To incorporate balance, you might ask yourself questions like, "What can I add to this meal to make it more filling, nutritious, or satisfying for me?" Oftentimes, protein is a nutrient that people are missing in their meals; a study published in the Journal of Nutrition, Health, and Aging found that this is especially true for older adults. Balancing out your meal with protein can help you lean out and achieve your weight loss goals by reducing appetite, improving levels of satiety during your meal, and reducing hunger-related hormones, according to a study from the Journal of Obesity & Metabolic Syndrome.
Have small moments of indulgences.
Yes, eating healthy is important, but so is indulging on some delicious treats from time to time—here's why: Oftentimes we think that we need to cut all of our favorite junk foods entirely in order to lose weight, but this rigid approach can leave us feeling defeated or even frustrated even before our weight loss journey can truly take off. But when you want to achieve a leaner build in ways that are more likely to stick, treating yourself on occasion (in moderation, of course) can actually be a better setup for long-term success. Though you don't want these treats to propel you too far off off track in your weight loss journey, allowing yourself an occasional less-than-healthy nibble can also help you avoid burning out on your overall healthy eating regiment too soon.
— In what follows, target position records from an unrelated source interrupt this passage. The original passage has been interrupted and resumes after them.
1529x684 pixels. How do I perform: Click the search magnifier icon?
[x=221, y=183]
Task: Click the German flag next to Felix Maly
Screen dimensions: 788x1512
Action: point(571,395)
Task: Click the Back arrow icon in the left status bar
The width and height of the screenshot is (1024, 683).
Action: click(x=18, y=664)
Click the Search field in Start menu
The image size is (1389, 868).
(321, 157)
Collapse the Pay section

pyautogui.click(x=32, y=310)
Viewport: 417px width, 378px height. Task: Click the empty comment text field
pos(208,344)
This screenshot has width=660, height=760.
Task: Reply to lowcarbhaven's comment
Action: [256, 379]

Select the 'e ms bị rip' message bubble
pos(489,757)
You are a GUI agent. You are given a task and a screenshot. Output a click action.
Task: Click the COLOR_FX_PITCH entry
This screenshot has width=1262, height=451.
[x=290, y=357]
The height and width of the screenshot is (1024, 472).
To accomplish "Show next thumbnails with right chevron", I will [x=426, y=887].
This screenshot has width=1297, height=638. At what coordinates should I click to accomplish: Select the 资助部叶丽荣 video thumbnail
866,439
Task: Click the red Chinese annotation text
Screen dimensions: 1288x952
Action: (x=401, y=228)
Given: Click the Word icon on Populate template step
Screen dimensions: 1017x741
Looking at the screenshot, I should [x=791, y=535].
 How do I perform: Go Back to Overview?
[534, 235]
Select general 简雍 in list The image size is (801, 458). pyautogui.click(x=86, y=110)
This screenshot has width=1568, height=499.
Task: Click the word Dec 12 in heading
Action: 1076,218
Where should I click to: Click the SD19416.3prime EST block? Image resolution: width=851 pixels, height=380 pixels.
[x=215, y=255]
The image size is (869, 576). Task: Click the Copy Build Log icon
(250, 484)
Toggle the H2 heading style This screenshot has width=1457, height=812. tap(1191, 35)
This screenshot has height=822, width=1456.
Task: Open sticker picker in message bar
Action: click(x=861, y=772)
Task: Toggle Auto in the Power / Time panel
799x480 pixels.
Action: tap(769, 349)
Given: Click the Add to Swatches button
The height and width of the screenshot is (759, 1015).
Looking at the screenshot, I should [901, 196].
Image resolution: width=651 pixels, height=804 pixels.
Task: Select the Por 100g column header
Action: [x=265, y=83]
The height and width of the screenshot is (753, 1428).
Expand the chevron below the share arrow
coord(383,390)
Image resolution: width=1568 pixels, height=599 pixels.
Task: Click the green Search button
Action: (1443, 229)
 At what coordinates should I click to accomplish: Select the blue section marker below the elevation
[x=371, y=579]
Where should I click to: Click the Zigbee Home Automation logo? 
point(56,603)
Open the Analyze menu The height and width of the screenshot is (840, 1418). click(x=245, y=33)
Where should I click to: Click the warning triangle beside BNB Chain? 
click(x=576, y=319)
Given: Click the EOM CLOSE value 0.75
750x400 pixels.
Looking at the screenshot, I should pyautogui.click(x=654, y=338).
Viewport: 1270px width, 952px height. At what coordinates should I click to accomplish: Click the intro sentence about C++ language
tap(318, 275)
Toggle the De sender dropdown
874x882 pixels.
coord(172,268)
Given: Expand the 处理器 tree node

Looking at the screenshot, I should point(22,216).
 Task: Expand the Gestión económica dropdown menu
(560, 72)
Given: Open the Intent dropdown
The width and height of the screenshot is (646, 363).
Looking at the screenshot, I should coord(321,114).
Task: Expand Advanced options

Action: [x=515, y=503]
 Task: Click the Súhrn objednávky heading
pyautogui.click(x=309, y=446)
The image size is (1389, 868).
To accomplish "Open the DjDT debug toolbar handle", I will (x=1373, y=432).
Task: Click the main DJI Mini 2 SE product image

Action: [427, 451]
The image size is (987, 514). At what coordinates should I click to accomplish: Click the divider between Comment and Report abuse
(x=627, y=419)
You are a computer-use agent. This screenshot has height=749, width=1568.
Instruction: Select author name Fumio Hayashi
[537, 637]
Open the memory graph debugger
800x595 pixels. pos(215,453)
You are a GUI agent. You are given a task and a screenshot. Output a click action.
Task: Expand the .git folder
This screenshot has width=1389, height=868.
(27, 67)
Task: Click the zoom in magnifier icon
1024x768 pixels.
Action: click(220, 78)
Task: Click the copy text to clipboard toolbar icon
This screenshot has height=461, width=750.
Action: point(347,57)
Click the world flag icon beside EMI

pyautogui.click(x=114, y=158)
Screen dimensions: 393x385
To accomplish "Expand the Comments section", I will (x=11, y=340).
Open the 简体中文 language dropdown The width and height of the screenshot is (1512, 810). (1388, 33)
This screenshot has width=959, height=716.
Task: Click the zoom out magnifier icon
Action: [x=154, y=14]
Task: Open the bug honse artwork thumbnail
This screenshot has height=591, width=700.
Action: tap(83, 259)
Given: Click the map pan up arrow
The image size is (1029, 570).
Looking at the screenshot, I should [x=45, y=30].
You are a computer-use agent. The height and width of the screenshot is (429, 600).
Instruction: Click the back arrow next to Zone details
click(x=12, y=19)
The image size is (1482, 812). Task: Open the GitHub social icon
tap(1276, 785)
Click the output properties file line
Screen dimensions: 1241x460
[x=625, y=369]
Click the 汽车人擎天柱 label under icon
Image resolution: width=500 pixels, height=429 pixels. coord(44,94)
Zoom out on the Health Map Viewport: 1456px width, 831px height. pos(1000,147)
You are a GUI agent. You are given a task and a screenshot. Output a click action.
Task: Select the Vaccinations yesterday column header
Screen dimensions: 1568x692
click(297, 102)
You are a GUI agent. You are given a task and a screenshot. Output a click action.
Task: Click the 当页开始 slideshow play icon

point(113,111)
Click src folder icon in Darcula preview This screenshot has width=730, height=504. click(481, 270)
Truthfully, indulging in your favorite fun food now might even prevent you from craving it and overindulging in it later. In fact, a study published in Behavior Change by Cambridge University Press concluded that strict dietary restraint may be a contributing factor in binge eating. This doesn't mean that everyone who restricts themselves will start binging, but it does illustrate some potential pitfalls that can result from eating habits based on restrictive practices.
Find other ways to handle stress.
If notice that your appetite tends to increase when you're feeling especially stressed, angry, sad, or are experiencing other intense emotions, and you tend to keep eating even after getting your fill and no longer being hungry, it's possible that you might be what's known as "an emotional eater."
Using food to cope with negative emotions is very common, but it may mean extra pounds. One study published in the International Journal of Behavioral Nutrition and Physical Activity states that emotional eating is associated with both weight gain and abdominal weight gain, and this connection is made more severe if there is a lack of quality sleep as well.
Instead of immediately turning to food for comfort, learning and practicing healthier emotional coping skills to help best address your body's response to certain challenges is the first step to overcoming emotional eating. If you need help in this area, you should speak to dietitian or an MD about helpful ways you can work on regulating these complex emotions without using food as a crutch.
A previous version of this story was published on March 18, 2022. It has been updated to include additional copy and proofreading revisions, additional research, and updated contextual links.